3. From Marcella Zimmerman writing “Learning How to Understand Each Other” published in Family of a Vet:

“I noticed about a month after my husband returned home from Iraq, in February 2004,that something wasn’t right. He refused to go to sleep at night, and then would end up sleeping all of the following day. He was extremely aggressive and would go off on these rages that I had never seen before. One day he went on a rampage and pulled out the drawers to our dresser, smashing it and chipping the hard wood floors. At this point, I took our three year old son and had a friend pick us up.  I was shaking and crying pretty hard as I called his 1SGT to tell him that I thought my husband had a serious problem. His response to me and our situation was that he hadn’t noticed anything different about his behavior at the motor pool and that maybe I needed to back off.”

“When my husband didn’t come home early from work about three months later, I started to worry, though I was also getting use to him arriving later than usual. At first, I didn’t think to much on it when I heard his key turn in the door. Then when I saw his face and the look on it, I knew something wasn’t right. He told me that he had to go away from awhile to a locked down mental health facility in the next town. He was driving and had seen the post hospital blow up. He stopped the car in the middle of the road and started doing ID checks. An officer from another unit called the MP’s and from then on things just got worse. Trying to regulate the medication he was on was terrible. He’d sleep all the time and when he was awake, he was like a walking zombie. his temper only got worse and finally he was medically discharged from the military. Now, he is on 100% disability for PTSD and TBI. At one point he turned to substance abuse to self medicate. I developed secondary PTSD and would even have anxiety attacks. If there were too many people in line at the grocery store, I would leave my cart to the side and just go home. There were days I was too nervous to even leave my house. I began checking all the locks in the house several times throughout the night just to make sure my house was completely locked up. If I ran into someone I knew while out running errands, I would get nervous and make any excuse I could just to leave. If anything unexpected would happen, it would upset me. I developed insomnia, nightmares, and an ulcer.I filed for divorce on two separate occasions. We have been to hell and back and everything in between. So many hardships that I could probably write a novel.”

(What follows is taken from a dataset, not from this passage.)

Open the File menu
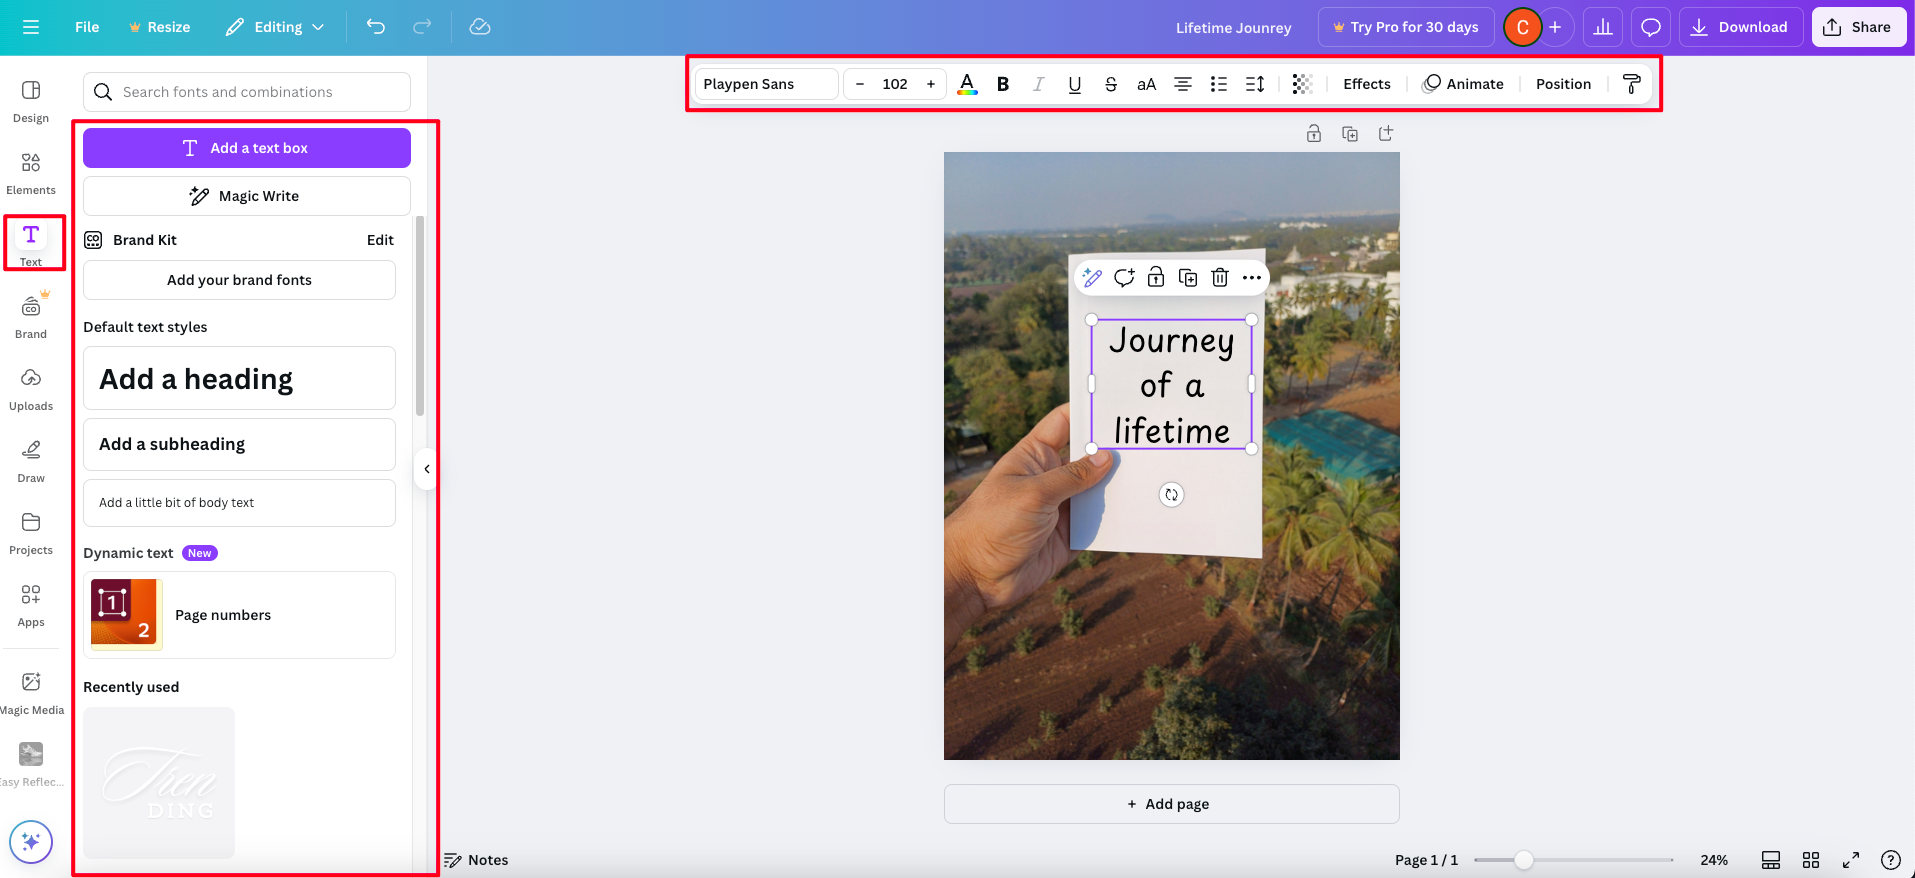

“Now he is active in ACVOW and volunteers at the local VA. He still has his nightmares and crowds will still make him nervous. He doesn’t like to talk about his experiences, so I have learned to stop asking. It took me six years to learn how to navigate through his troubles and through it all, we have become a much closer family. There isn’t too much that can shake us now days. It’s a process to go through and I wouldn’t wish it on anyone. But, he is active in pursuing all the outlets that help and he is taking classes to help counsel his peers with PTSD. It is our dream to one day open our own center for soldiers and their families suffering from PTSD. I have learned to be more understanding, but I have also learned not to allow the fact that he has PTSD take control of the way the family will be. In return, he has learned that while he does have PTSD, it is no excuse to fly off the handle and act any way he wants when he is mad. While we have come a long ways. we still have miles to go. I just wish there had been more support when all of this first started. At that point, I had no one and I was 22, without a clue on how to handle any of it.”